Old Highway 2 leads to a steel fence
far off the road. Circular tracks wait
for the mobile multi-warhead vehicles vehicles.

Otherwise only hay fields, cows, a silo,
red barn, hills reaching to the sky-
a distant train of tankers freights east.


The Bomb sleeps underground, its
brain, organs, vessels hard-wired.
A gray terminal guards the software.

The officer looks twice, head
to toe, decides to tell me the story
of a farmer pestered by blackbirds:

You see, he fired three shots
into a peach tree, a flock of helicopters
landed, soldiers asked him questions.

I start over. At the airbase, a tour bus
passes the runway of antique
bombers- B-29, -36, -52.

Glossy white, Minute Man 2 sits
80-feet deep in concrete.
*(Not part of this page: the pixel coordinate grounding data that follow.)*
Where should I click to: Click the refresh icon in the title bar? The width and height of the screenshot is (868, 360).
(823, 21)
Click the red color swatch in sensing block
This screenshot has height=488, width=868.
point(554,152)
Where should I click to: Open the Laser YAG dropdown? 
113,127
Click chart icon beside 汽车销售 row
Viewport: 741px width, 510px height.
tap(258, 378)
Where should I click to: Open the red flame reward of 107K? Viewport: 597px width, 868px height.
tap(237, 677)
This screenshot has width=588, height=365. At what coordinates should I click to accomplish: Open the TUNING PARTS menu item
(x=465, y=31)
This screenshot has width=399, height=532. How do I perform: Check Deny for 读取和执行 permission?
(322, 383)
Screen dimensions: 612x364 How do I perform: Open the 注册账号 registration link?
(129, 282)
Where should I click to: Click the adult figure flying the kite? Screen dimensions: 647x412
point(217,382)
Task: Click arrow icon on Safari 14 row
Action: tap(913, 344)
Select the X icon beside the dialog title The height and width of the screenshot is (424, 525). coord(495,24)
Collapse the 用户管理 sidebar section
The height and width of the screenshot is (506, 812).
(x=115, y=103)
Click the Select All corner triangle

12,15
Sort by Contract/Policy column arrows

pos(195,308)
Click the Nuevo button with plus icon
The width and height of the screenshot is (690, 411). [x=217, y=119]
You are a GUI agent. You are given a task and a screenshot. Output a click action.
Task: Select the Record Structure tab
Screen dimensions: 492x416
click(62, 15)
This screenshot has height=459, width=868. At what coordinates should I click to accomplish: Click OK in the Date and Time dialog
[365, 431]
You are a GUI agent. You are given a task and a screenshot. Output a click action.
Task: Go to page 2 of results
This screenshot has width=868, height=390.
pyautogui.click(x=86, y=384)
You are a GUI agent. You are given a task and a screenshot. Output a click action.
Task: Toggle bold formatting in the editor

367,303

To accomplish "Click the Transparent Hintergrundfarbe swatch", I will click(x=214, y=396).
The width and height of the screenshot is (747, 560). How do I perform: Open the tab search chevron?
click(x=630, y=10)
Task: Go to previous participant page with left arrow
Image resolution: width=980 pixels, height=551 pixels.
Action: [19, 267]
Its warhead
arms in ten seconds; 1.2 megatons.

Inside war is woven: cable, batteries,
sextants; ghosts of warriors, physicists,
engineers; the air cold, time frozen.

Launched once, the rocket test-coded
to a vacant field, its fire too fast
for human eyes. The wheat sizzles.


The Wake

The walleye flat on shell-rock sand
attracts a buzz of blue-bottle flies.
The fish I ate roils my stomach.
Here lies its cousin baking in sun.
Two more come bobbing into shore,
pushed by the wake of a speedboat
spitting blue exhaust. The current cares
as little as the sailor, as the sand
on the beach. The lake smells
fishy. The walleyes swallowed
more toxin than I did. Only flies feast.



I Hadn't Held a Rose

so close, tickled
by dense perfume.

Her children moved
in turn, one
carried the urn.

Beneath a pinon tree, one
spilled white ash
on desert earth.

One stripped the rose
scattering red on white.
One planted a vertical stem.

She gave us the world, one said.

I placed a round red stone
to shield
her slender pile.

Clouds gathered.
We left her where thistles
wouldn't harm the view.


Morning at Spiro Mounds

At the crest of holy ground,
cloud-piercing light quickens
the wings of blue butterflies.

A thousand years ago, a woman
cracked walnuts with rock, shucking
husks into buckets to make dye.

Her jewelry-bone earrings, necklace,
finger rings-grave robbers have taken.
Her name is long lost.

Here a masked shaman sighted equinox,
eclipse. I picture her eyes brightening
at the miracle of caterpillars.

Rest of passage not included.